We can create a version of window_idx
with an additional argument implementation
, which will allow us to select which findInterval
we use, I can see a difference in window_idx
. (see window_idx2
function at bottom) We can separately benchmark x[i,]
and see that it is similar to window_idx(x, i)
, so we would expect an improvement in window_idx(x, i)
to help when subsetting and the index.
argument is time based.
# create xts
n <- 1e6L
x <- .xts(runif(n, 1, n), 1:n)
# index is a vector of POSIXt that do not exist in index(x)
i = sample(index(x), 100) - 1
microbenchmark::microbenchmark(
xts:::window_idx(x=x , index. = i),
window_idx2(x=x , index. = i, implementation=1),
window_idx2(x=x , index. = i, implementation=2),
times=100, check = my_check, unit='ms')
Unit: milliseconds
expr min lq mean median uq max neval
xts:::window_idx(x = x, index. = i) 2.071561 2.115609 2.877276 2.259870 2.326585 10.159936 100
window_idx2(x = x, index. = i, implementation = 1) 2.064433 2.115324 3.098633 2.254026 2.312900 11.293790 100
window_idx2(x = x, index. = i, implementation = 2) 1.147256 1.180756 1.766360 1.228652 1.325446 9.157513 100
is.unsorted
is called twice, once in window_idx
and then again in findInterval
. However, is.unsorted()
is very slow when x
is a POSIXct vector as opposed to a numeric vector.
# vector of integers
x = c(123.5,1.1,5.01,121.9,200,3,-13.1,11111)
vec = -1e6:1e6L
# vector of POSIXct
x2 <- structure(x, class = c("POSIXct", "POSIXt"), tzone = '')
vec2 <- structure(vec, class = c("POSIXct", "POSIXt"), tzone = '') + 1e-3
my_check <- function(values) { all(sapply(values[-1], function(x) identical(values[[1]], x))) }
microbenchmark::microbenchmark(
is.unsorted(vec),
is.unsorted(vec2),
.Internal(is.unsorted(vec, FALSE)),
.Internal(is.unsorted(vec2, FALSE)),
!xts:::isOrdered(vec2),
times=100, check = my_check, unit='ms')
Unit: milliseconds
expr min lq mean median uq max neval
is.unsorted(vec) 0.000286 0.0011415 0.00506447 0.006273 0.0071285 0.010835 100
is.unsorted(vec2) 5.572912 5.8915145 7.00569718 6.072412 6.1874510 17.140685 100
.Internal(is.unsorted(vec, FALSE)) 0.000000 0.0000020 0.00156908 0.001997 0.0025665 0.004563 100
.Internal(is.unsorted(vec2, FALSE)) 1.650178 1.7398430 1.80685917 1.793442 1.8540270 2.496934 100
!xts:::isOrdered(vec2) 2.618388 3.0111180 5.10274515 3.136135 7.0064105 16.162781 100
window_idx2 = function (x, index. = NULL, start = NULL, end = NULL, implementation)
{
if (is.null(index.)) {
usr_idx <- FALSE
index. <- .index(x)
}
else {
usr_idx <- TRUE
idx <- .index(x)
index. <- xts:::.toPOSIXct(index., indexTZ(x))
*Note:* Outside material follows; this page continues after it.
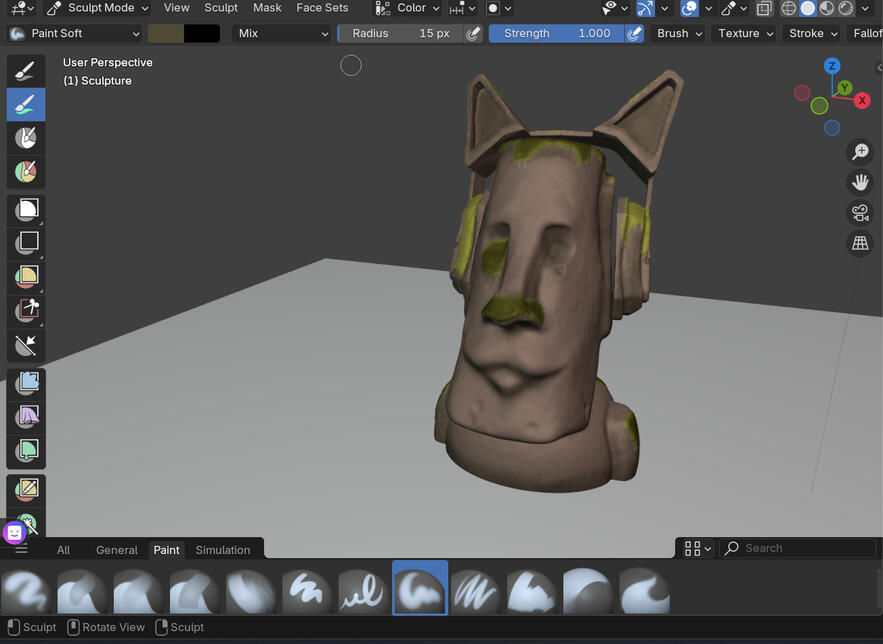The image size is (883, 644).
Task: Open the Stroke settings popover
Action: click(813, 33)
index. <- index.[!is.na(index.)]
if (is.unsorted(index.)) {
index. <- sort(index.)
}
if (implementation == 1) {
base_idx <- findInterval(index., idx)
} else if (implementation == 2) {
base_idx <- .Internal(findInterval(as.double(idx), as.double(index.), F, F, F))
}
base_idx <- pmax(base_idx, 1L)
match <- idx[base_idx] == index.
base_idx <- base_idx[match]
index. <- index.[match]
if (length(base_idx) < 1)
return(x[NULL, ])
}
if (!is.null(start)) {
start <- .toPOSIXct(start, indexTZ(x))
}
if (!is.null(end)) {
end <- .toPOSIXct(end, indexTZ(x))
}
firstlast <- xts:::index_bsearch(index., start, end)
if (usr_idx && !is.null(firstlast)) {
tmp <- base_idx[firstlast]
res <- .Call("fill_window_dups_rev", tmp, .index(x), PACKAGE = "xts")
firstlast <- rev(res)
}
firstlast
}
Thanks for your thoughts. I appreciate your analysis. The major hurdle is that we cannot include calls to .Internal()
for CRAN packages. It is against the CRAN policy.
I'm a bit surprised that the calls to is.unsorted()
are so expensive. The new ALTREP structure is supposed to keep track of whether a vector is sorted and/or has any NA values. That should make the second call to is.unsorted()
a no-op. It looks like that may be true for regular vectors, but not classed vectors.
Thanks for bringing this up on R-devel (unsorted - suggestion for performance improvement and ALTREP support for POSIXct) @harvey131!
Description
window_idx uses findInterval() on a vector of POSIXt objects. findInterval is slower when passed POSIXt objects. You could try converting the arguments to numeric first, or use a simple Rcpp function.